Missed optimization: multiple instances of a small struct don't reuse the stack allocation #141649

ohadravid · 2025-05-27T13:19:48Z

When creating multiple instances of a small struct, each instance will be allocated separately on the stack even if they are known never to overlap.
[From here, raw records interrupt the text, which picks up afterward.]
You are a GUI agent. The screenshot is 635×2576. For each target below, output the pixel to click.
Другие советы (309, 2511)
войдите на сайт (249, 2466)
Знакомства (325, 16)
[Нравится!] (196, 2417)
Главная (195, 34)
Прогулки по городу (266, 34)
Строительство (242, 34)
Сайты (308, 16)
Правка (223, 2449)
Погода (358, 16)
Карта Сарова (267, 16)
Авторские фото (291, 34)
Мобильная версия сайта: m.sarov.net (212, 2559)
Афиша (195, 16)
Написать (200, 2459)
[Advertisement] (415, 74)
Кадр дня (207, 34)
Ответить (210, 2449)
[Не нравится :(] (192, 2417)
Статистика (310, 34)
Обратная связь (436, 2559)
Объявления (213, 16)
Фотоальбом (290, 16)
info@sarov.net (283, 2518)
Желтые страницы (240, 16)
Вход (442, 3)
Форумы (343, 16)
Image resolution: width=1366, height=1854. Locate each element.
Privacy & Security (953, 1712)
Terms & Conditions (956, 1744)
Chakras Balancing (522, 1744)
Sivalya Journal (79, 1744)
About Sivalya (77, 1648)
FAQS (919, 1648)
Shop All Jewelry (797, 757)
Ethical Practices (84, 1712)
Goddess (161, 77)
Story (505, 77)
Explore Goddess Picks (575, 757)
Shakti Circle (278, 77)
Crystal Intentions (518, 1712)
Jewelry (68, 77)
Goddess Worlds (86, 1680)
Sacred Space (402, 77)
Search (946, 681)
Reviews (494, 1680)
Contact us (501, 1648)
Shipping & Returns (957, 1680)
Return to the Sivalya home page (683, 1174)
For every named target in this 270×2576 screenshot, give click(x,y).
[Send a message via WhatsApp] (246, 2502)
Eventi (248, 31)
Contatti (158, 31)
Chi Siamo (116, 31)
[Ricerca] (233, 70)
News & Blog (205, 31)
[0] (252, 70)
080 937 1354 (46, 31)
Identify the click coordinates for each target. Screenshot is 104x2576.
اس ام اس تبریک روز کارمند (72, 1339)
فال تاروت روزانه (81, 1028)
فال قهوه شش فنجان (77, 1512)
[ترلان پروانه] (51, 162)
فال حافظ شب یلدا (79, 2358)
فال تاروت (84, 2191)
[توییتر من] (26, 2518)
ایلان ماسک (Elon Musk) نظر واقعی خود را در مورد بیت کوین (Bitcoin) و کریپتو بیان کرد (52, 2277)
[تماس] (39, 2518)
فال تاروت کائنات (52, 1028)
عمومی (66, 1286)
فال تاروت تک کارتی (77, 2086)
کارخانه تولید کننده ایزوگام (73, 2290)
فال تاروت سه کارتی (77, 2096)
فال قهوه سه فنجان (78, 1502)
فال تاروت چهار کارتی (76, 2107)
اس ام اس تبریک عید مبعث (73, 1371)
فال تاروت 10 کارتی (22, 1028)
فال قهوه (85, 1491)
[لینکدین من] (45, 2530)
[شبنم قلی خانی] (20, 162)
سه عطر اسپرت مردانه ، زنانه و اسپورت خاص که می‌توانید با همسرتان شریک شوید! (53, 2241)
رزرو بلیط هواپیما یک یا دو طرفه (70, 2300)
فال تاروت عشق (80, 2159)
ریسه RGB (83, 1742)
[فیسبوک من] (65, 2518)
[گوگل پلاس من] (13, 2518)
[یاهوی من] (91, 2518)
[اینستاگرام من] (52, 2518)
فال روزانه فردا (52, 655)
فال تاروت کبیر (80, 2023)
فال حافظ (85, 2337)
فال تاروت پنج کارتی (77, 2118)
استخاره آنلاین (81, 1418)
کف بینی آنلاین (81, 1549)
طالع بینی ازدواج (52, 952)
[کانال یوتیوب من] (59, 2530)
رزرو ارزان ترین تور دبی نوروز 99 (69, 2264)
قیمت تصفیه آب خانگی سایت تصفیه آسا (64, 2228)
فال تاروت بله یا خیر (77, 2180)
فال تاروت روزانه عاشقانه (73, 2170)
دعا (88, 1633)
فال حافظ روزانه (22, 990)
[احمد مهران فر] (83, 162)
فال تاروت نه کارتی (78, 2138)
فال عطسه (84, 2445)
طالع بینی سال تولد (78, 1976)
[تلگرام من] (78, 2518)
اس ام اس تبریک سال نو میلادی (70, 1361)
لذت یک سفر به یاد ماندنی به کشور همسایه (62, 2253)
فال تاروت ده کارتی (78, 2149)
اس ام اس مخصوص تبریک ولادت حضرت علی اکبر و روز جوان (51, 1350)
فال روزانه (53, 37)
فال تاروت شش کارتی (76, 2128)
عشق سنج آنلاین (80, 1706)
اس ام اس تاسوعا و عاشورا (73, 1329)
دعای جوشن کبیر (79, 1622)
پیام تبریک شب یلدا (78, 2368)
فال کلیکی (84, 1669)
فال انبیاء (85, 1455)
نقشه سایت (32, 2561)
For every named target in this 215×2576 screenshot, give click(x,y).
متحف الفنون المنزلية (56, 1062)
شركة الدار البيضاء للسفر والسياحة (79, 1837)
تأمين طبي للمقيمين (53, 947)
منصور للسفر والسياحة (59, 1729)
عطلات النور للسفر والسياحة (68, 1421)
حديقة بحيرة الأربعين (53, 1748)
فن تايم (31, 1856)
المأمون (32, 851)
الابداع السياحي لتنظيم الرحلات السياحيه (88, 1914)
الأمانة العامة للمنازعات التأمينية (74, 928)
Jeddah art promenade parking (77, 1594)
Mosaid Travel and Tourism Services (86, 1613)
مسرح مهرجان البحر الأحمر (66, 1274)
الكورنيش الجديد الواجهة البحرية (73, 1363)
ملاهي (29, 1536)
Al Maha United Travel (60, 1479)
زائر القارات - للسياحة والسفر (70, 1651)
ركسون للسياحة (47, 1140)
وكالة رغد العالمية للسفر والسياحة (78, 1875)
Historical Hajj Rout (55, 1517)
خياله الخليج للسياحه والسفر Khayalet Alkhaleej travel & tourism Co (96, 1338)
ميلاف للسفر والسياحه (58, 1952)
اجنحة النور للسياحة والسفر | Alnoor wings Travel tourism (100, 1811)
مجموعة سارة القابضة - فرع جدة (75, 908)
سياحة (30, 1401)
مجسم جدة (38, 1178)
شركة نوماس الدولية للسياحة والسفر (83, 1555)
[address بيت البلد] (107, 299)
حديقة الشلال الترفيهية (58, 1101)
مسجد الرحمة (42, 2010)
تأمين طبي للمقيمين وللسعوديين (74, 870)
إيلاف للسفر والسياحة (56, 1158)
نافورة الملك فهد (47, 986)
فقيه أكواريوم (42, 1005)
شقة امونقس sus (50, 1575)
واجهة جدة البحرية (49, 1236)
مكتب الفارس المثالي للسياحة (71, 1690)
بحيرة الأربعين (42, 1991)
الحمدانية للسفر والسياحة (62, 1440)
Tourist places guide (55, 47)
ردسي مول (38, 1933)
Example: the following code will generate two alloca calls that are not optimized away by LLVM:

(Godbolt)

pub struct WithOffset<T> {
    pub data: T,
    pub offset: usize,
}

#[inline(never)]
pub fn use_w(w: WithOffset<&[u8; 16]>) {
    std::hint::black_box(w);
}

#[inline(never)]
pub fn peek_w(w: &WithOffset<&[u8; 16]>) {
    std::hint::black_box(w);
}

pub fn offsets(buf: [u8; 16]) {
    let w = WithOffset {
        data: &buf,
        offset: 0,
    };

    peek_w(&w);
    use_w(w);

    let w2 = WithOffset {
        data: &buf,
        offset: 1,
    };

    peek_w(&w2);
    use_w(w2);
}

LLVM IR:

; playground::offsets
; Function Attrs: noinline nounwind
define internal fastcc void @playground::offsets(ptr noalias nocapture noundef nonnull readonly align 1 dereferenceable(16) %buf) unnamed_addr #0 {
start:
  %w2 = alloca [16 x i8], align 8
  %w = alloca [16 x i8], align 8
  store ptr %buf, ptr %w, align 8
  %0 = getelementptr inbounds nuw i8, ptr %w, i64 8
  store i64 0, ptr %0, align 8
; call playground::peek_w
  call fastcc void @playground::peek_w(ptr noalias noundef readonly align 8 dereferenceable(16) %w) #88
; call playground::use_w
  call fastcc void @playground::use_w(ptr noalias noundef readonly align 1 dereferenceable(16) %buf, i64 noundef 0) #88
  store ptr %buf, ptr %w2, align 8
  %1 = getelementptr inbounds nuw i8, ptr %w2, i64 8
  store i64 1, ptr %1, align 8
; call playground::peek_w
  call fastcc void @playground::peek_w(ptr noalias noundef readonly align 8 dereferenceable(16) %w2) #88
; call playground::use_w
  call fastcc void @playground::use_w(ptr noalias noundef readonly align 1 dereferenceable(16) %buf, i64 noundef 1) #88
  ret void
}

It seems like a call to @llvm.lifetime.{start,end}.p0 is missing. If we instead use:

pub fn closures(buf: [u8; 16]) {
    (|| {
        let w = WithOffset {
            data: &buf,
            offset: 0,
        };

        peek_w(&w);
        use_w(w);
    })();

    (|| {
        let w2 = WithOffset {
            data: &buf,
            offset: 1,
        };

        peek_w(&w2);
        use_w(w2);
    })();
}

We do get them and the second alloca is optimized away (see the Godbolt link).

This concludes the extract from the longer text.